On Word & Outlook 2007...

In past versions, Outlook actually used two rendering engines – IE’s for reading content, and Word for editing when you were composing messages. What this meant was that if you were replying or forwarding HTML emails, previous versions of Outlook would first use IE’s rendering engine to view it, then would have to switch over to the compose engine (Word).

This wasn’t an ideal experience for customers, as the content people created often looked different to the recipient receiving it – like the formatting would be slightly off, or things wouldn’t appear as they had when the message was in “compose” mode. Added to that, one of the big things we heard in designing Outlook 2007 was that our customers wanted the rich editing tools they were used to from Word. As great as IE7 is, it was never designed to be an editing tool for text.

On their end, the Word team had been making advancements of their own in how Word 2007 handled HTML content, based on HTML and CSS standards.
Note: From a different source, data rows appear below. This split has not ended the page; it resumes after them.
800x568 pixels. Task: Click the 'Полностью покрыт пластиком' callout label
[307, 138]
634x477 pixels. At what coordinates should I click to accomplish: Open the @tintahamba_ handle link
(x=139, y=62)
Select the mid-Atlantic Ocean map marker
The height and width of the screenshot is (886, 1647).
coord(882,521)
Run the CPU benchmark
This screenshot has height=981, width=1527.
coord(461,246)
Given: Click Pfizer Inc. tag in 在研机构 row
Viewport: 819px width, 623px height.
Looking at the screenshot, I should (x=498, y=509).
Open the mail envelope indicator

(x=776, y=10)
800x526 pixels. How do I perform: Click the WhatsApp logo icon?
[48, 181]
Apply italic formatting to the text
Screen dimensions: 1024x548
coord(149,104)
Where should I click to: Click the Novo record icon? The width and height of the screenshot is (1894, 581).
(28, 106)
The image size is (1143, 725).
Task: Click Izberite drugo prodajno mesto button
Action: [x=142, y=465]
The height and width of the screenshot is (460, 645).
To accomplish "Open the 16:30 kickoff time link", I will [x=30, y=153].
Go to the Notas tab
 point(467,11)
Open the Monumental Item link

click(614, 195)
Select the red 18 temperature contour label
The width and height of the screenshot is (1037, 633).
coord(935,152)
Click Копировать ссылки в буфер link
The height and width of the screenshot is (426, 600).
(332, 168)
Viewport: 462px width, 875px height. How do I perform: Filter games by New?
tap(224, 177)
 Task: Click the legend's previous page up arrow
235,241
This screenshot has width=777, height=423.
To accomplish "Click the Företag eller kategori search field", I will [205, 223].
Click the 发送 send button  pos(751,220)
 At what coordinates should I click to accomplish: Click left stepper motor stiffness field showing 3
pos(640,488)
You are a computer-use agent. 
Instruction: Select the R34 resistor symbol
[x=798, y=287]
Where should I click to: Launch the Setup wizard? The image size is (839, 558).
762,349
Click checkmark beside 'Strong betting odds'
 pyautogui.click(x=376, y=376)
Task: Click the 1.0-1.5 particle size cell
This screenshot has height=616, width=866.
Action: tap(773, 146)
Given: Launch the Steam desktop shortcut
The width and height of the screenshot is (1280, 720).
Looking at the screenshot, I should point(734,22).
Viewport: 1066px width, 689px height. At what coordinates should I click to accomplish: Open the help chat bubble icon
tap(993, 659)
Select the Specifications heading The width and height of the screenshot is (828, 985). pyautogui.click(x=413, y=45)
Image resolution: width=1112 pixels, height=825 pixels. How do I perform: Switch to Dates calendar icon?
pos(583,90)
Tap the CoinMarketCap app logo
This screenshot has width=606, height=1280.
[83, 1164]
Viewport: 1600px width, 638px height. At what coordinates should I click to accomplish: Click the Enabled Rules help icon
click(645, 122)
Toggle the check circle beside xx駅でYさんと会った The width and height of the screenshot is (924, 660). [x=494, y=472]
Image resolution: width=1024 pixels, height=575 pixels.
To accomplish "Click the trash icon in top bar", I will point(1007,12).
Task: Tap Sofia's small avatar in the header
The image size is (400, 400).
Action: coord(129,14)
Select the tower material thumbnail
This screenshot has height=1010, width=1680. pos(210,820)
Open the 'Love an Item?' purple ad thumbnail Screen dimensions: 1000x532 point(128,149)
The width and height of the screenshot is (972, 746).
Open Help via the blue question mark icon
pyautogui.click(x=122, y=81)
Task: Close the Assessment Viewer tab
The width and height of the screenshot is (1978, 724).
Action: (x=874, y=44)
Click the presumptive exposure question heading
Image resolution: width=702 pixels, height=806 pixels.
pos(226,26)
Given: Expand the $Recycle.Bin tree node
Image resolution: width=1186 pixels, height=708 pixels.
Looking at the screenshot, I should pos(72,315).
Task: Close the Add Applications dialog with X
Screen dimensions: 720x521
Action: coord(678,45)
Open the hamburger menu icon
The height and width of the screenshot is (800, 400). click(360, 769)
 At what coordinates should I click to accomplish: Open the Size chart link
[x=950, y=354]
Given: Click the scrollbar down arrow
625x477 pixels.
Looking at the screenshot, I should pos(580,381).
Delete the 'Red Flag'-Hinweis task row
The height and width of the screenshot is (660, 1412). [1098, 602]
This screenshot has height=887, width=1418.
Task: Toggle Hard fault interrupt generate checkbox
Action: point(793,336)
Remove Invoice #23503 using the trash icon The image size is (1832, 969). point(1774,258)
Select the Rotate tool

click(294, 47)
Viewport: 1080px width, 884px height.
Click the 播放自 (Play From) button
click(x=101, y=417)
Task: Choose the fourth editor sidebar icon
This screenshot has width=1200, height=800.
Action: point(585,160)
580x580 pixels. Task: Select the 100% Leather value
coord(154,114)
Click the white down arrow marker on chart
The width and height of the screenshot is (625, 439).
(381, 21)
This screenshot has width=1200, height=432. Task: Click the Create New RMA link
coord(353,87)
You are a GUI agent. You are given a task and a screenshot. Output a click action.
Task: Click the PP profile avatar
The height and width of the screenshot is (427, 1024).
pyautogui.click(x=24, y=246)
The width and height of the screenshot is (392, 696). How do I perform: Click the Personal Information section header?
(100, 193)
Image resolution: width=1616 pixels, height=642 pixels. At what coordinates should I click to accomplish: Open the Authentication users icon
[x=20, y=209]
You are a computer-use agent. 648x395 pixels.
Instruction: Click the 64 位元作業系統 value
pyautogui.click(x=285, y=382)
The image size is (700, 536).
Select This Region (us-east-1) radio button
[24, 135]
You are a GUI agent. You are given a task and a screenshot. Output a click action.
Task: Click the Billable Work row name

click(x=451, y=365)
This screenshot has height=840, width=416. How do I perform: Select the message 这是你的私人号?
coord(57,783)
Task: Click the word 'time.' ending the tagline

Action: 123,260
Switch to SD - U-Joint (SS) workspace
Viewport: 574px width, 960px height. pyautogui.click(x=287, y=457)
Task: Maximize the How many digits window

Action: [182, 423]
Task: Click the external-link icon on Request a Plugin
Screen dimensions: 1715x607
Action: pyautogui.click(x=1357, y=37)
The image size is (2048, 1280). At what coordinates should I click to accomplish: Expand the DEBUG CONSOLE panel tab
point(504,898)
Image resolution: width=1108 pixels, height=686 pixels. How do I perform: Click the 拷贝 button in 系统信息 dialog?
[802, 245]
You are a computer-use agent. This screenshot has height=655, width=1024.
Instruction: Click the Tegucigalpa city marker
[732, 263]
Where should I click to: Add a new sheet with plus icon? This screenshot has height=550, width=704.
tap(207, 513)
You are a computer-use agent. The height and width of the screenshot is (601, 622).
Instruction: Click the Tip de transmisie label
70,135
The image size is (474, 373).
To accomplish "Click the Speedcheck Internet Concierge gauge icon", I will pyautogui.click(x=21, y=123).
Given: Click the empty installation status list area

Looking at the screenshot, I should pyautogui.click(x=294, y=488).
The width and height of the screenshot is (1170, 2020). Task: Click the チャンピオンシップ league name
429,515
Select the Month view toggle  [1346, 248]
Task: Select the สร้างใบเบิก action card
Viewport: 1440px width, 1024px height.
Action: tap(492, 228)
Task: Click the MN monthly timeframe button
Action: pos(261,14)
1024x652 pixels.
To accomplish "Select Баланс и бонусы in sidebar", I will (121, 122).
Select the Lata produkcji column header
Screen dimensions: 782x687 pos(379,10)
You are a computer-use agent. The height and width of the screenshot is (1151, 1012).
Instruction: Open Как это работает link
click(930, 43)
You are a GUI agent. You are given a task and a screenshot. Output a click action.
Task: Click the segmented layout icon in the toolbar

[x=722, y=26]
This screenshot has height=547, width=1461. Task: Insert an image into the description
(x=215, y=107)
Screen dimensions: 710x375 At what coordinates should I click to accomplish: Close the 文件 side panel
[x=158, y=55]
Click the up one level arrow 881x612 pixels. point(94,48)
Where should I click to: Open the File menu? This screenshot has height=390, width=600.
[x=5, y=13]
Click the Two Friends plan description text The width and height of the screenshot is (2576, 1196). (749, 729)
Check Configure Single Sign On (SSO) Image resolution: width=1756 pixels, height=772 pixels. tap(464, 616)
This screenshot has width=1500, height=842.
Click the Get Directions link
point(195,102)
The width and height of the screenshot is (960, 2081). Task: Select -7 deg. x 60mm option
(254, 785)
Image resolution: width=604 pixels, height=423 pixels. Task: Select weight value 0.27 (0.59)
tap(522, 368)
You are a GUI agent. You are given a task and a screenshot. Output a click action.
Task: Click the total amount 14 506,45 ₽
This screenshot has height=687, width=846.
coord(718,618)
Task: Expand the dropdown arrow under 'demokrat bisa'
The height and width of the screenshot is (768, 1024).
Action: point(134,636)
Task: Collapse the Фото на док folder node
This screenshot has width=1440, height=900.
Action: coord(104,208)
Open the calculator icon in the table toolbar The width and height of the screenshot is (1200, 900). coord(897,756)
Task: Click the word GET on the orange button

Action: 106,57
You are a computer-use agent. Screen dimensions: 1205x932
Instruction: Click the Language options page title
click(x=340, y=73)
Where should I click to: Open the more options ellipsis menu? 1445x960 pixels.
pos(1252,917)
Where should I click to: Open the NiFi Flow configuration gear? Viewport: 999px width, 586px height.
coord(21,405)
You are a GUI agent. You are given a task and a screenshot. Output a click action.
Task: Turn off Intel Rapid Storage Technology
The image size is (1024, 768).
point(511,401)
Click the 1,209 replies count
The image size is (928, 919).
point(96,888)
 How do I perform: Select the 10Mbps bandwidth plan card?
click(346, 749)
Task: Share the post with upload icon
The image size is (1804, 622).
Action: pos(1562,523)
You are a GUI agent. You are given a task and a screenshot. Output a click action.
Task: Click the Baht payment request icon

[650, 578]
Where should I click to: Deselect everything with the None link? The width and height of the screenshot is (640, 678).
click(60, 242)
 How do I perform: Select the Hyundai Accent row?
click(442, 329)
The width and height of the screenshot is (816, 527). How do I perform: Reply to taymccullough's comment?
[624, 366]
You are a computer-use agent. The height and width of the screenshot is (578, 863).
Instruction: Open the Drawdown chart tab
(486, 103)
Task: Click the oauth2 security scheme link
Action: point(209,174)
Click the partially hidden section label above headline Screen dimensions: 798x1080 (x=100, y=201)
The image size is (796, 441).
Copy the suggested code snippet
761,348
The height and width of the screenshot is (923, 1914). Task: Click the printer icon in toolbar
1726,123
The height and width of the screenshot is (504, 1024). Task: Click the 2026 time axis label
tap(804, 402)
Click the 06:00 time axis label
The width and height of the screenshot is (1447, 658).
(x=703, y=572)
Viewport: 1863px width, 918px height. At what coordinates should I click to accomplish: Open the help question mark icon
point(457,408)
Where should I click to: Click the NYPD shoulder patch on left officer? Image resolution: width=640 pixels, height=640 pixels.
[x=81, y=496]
So we made the decision to unify the rendering and editing engine in Outlook by using Word’s engine.

While there are some HTML and CSS attributes that aren’t currently supported by Word’s rendering engine, the capabilities that our customers most wanted for their HTML newsletters are supported by Outlook 2007.

See msdn2.microsoft.com/en-us/library/aa338200.aspx and msdn2.microsoft.com/en-us/library/aa338201.aspx for more details on what HMTL and CSS standards are and aren’t supported.